PROVIDED TEXT:
━━━━

Sean Connelly & Andy Wisniewsky
With over 11,000 weather sensors across Earth’s surface, land and sea, we can access the weather any place, anytime. Radios, LCD screens, and retina displays guarantee access to a stream of weather data that renders the planet seemingly more predictable and dependable. Forecasting is woven tightly into the fabric of everyday contemporary life. Moisture, temperature, pressure, salinity, and sea surface heights are as much a part of our daily infrastructure as buildings, roads, and utilities.
While, the increasing technical resolution of Earth imaging systems have given us the insight to better understand our planet as a multi-dimensional, complex system, in these deeper dimensions we also realize that we never had nor will gain, control. To protect ourselves from the outside we have turned what was outside, inside.
Our smart phones are shining replicas of our interiorized world. Of interfaces stripped of geography, turned fonts, numbers, cartoon dots, drops, and swirls.

━━━━

EXERCISE SET:
a: Do statements (i) through (iii) agree with the text on weather sensors? For each one, answer yes or no and quote the words of the text that decide it. (i) More than 11,000 weather sensors are spread across Earth's surface. (ii) Sharper Earth imaging has given us control over the planet. (iii) Smart phones are described as replicas of our interiorized world.
b: Copy word for word the part of the text on weather sensors running from "Sean Connelly &" down to "roads, and utilities.".

DATASET EXCERPT:

━━━━

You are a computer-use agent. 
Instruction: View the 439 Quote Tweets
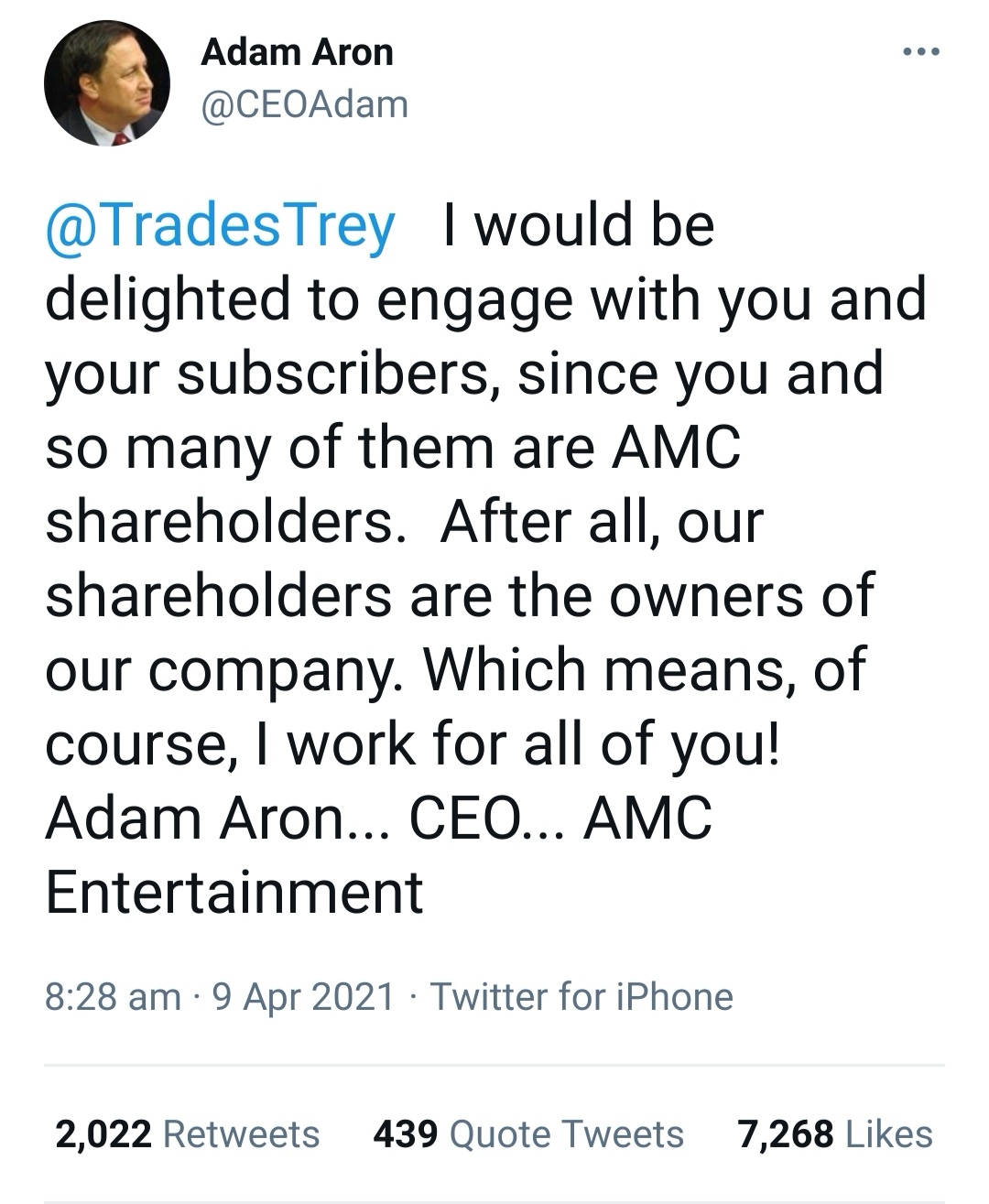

━━━━

SOLUTIONS TO EACH TASK:
a:
(i) Yes: "With over 11,000 weather sensors across Earth’s surface, land and sea"
(ii) No: "we also realize that we never had nor will gain, control."
(iii) Yes: "Our smart phones are shining replicas of our interiorized world."

b:
Sean Connelly & Andy Wisniewsky
With over 11,000 weather sensors across Earth’s surface, land and sea, we can access the weather any place, anytime. Radios, LCD screens, and retina displays guarantee access to a stream of weather data that renders the planet seemingly more predictable and dependable. Forecasting is woven tightly into the fabric of everyday contemporary life. Moisture, temperature, pressure, salinity, and sea surface heights are as much a part of our daily infrastructure as buildings, roads, and utilities.